- Opening Delimiter -
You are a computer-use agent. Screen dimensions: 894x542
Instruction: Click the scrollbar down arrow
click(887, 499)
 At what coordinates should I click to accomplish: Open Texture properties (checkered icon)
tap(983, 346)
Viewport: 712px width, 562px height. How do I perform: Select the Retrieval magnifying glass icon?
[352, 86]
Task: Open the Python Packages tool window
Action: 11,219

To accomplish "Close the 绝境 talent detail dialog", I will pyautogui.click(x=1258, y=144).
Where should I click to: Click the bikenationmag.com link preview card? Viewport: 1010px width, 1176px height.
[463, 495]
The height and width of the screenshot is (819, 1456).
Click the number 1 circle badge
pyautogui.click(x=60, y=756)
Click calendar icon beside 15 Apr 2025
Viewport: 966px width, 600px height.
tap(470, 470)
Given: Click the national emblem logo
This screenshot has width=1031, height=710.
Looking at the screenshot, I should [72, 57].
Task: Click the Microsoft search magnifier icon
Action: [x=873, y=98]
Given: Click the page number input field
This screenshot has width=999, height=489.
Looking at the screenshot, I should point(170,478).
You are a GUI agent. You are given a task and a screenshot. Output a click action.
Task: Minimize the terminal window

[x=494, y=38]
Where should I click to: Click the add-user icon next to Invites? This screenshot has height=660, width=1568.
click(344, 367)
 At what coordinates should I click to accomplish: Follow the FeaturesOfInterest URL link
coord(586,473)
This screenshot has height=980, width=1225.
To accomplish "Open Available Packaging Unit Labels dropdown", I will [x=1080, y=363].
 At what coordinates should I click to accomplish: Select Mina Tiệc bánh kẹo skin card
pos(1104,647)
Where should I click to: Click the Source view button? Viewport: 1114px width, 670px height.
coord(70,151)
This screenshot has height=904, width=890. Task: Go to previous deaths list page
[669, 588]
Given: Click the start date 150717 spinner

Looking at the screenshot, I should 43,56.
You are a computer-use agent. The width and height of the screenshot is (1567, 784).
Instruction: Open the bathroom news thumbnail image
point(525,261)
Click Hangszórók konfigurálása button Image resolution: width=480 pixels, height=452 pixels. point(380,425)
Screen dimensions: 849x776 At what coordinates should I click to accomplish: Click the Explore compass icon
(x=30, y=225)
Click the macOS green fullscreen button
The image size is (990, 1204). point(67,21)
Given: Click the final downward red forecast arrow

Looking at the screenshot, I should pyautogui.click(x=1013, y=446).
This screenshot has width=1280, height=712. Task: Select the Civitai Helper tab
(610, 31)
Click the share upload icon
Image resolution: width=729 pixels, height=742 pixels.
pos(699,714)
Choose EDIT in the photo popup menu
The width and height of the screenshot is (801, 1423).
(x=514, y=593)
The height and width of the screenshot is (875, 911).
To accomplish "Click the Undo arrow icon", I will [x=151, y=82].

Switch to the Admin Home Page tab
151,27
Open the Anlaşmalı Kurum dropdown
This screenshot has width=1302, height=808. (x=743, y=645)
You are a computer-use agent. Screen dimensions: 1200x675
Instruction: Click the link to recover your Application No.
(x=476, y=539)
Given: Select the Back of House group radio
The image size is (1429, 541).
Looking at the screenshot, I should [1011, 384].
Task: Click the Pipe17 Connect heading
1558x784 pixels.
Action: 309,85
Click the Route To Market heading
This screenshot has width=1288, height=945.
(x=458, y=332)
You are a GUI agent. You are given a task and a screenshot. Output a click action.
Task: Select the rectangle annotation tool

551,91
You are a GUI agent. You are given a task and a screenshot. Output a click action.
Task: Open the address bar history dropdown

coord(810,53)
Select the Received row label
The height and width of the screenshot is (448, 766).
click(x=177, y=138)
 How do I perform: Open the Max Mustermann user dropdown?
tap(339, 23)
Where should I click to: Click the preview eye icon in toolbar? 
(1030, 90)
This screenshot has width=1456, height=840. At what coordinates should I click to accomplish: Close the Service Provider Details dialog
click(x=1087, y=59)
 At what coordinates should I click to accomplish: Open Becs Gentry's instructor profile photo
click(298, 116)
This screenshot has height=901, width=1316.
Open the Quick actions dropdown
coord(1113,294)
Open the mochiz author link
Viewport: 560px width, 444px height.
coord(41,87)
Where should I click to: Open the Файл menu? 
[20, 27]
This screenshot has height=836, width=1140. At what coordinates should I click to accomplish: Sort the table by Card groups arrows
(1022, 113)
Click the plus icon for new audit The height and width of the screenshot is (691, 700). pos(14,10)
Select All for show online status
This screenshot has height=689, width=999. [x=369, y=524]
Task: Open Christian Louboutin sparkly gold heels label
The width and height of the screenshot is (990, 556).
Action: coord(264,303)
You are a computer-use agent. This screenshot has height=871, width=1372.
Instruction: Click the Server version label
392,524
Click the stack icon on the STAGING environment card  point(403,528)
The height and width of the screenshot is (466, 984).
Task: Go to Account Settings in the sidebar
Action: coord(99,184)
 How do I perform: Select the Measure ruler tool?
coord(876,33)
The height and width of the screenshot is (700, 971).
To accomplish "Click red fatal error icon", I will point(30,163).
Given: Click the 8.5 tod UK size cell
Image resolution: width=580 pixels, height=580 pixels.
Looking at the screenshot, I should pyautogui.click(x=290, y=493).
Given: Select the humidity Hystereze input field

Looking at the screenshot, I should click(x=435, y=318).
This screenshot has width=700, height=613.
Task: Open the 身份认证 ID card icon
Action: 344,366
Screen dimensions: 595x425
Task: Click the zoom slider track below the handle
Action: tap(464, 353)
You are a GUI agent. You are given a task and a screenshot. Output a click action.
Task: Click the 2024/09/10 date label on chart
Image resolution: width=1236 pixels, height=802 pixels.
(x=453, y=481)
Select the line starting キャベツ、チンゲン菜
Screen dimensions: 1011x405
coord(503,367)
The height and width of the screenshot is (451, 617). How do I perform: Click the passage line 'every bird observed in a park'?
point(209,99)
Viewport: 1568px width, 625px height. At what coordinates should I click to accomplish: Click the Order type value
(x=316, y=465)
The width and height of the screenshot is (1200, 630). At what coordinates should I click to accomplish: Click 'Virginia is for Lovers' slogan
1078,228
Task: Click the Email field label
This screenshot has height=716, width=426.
- Closing Delimiter -
Brief:
Only lines of the data holding the word "heading" go in the answer. Please copy each of them.

Problem solution:
Task: Click the Pipe17 Connect heading
Click the Route To Market heading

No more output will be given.